NASA’s Juno spacecraft has sent back the first-ever images of Jupiter’s north pole, taken during the spacecraft’s first flyby of the planet with its instruments switched on. The images show storm systems and weather activity unlike anything previously seen on any of our solar system’s gas-giant planets.
Juno successfully executed the first of 36 orbital flybys on Aug. 27 when the spacecraft came about 2,500 miles (4,200 kilometers) above Jupiter’s swirling clouds. The download of six megabytes of data collected during the six-hour transit, from above Jupiter’s north pole to below its south pole, took one-and-a-half days. While analysis of this first data collection is ongoing, some unique discoveries have already made themselves visible.
Image above: NASA's Juno spacecraft captured this view as it closed in on Jupiter's north pole, about two hours before closest approach on Aug. 27, 2016. Image Credits: NASA/JPL-Caltech/SwRI/MSSS.
“First glimpse of Jupiter’s north pole, and it looks like nothing we have seen or imagined before,” said Scott Bolton, principal investigator of Juno from the Southwest Research Institute in San Antonio. “It’s bluer in color up there than other parts of the planet, and there are a lot of storms. There is no sign of the latitudinal bands or zone and belts that we are used to -- this image is hardly recognizable as Jupiter. We’re seeing signs that the clouds have shadows, possibly indicating that the clouds are at a higher altitude than other features.”
One of the most notable findings of these first-ever pictures of Jupiter’s north and south poles is something that the JunoCam imager did not see.
Image above: Juno was about 48,000 miles (78,000 kilometers) above Jupiter's polar cloud tops when it captured this view, showing storms and weather unlike anywhere else in the solar system. Image Credits: NASA/JPL-Caltech/SwRI/MSSS.
“Saturn has a hexagon at the north pole,” said Bolton. “There is nothing on Jupiter that anywhere near resembles that. The largest planet in our solar system is truly unique. We have 36 more flybys to study just how unique it really is.”
Along with JunoCam snapping pictures during the flyby, all eight of Juno’s science instruments were energized and collecting data. The Jovian Infrared Auroral Mapper (JIRAM), supplied by the Italian Space Agency, acquired some remarkable images of Jupiter at its north and south polar regions in infrared wavelengths.

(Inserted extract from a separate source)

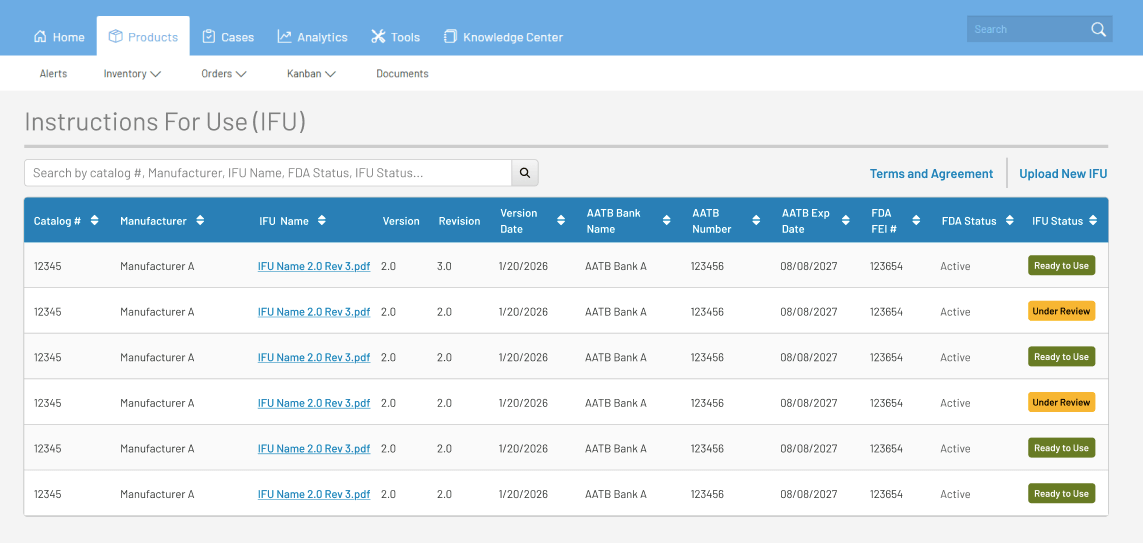This screenshot has width=1143, height=543.
Task: Go to the Cases tab
Action: coord(228,37)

Image above: This infrared image from Juno provides an unprecedented view of Jupiter's southern aurora. Such views are not possible from Earth. Image Credits: NASA/JPL-Caltech/SwRI/MSSS.

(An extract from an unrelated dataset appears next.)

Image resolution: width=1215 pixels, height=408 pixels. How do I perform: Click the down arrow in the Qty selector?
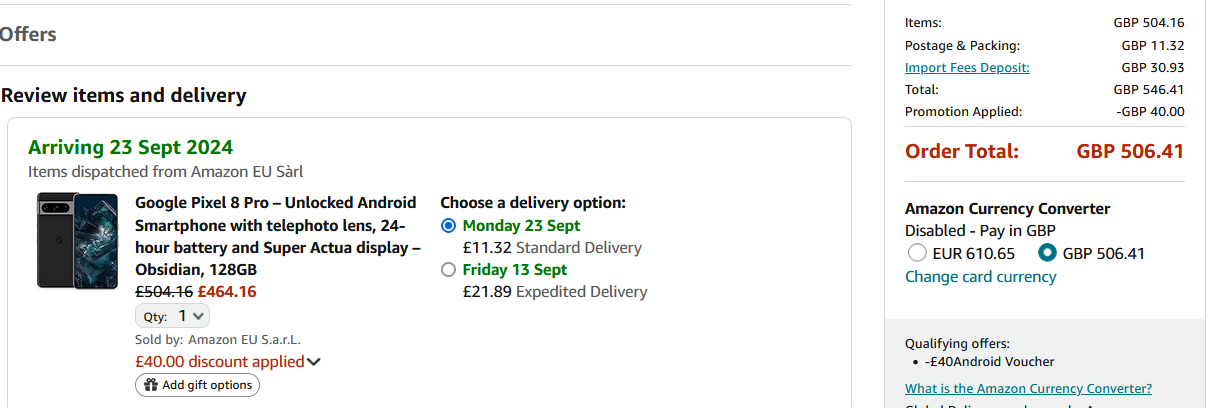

“JIRAM is getting under Jupiter’s skin, giving us our first infrared close-ups of the planet,” said Alberto Adriani, JIRAM co-investigator from Istituto di Astrofisica e Planetologia Spaziali, Rome. “These first infrared views of Jupiter’s north and south poles are revealing warm and hot spots that have never been seen before. And while we knew that the first-ever infrared views of Jupiter's south pole could reveal the planet's southern aurora, we were amazed to see it for the first time. No other instruments, both from Earth or space, have been able to see the southern aurora. Now, with JIRAM, we see that it appears to be very bright and well-structured. The high level of detail in the images will tell us more about the aurora’s morphology and dynamics.”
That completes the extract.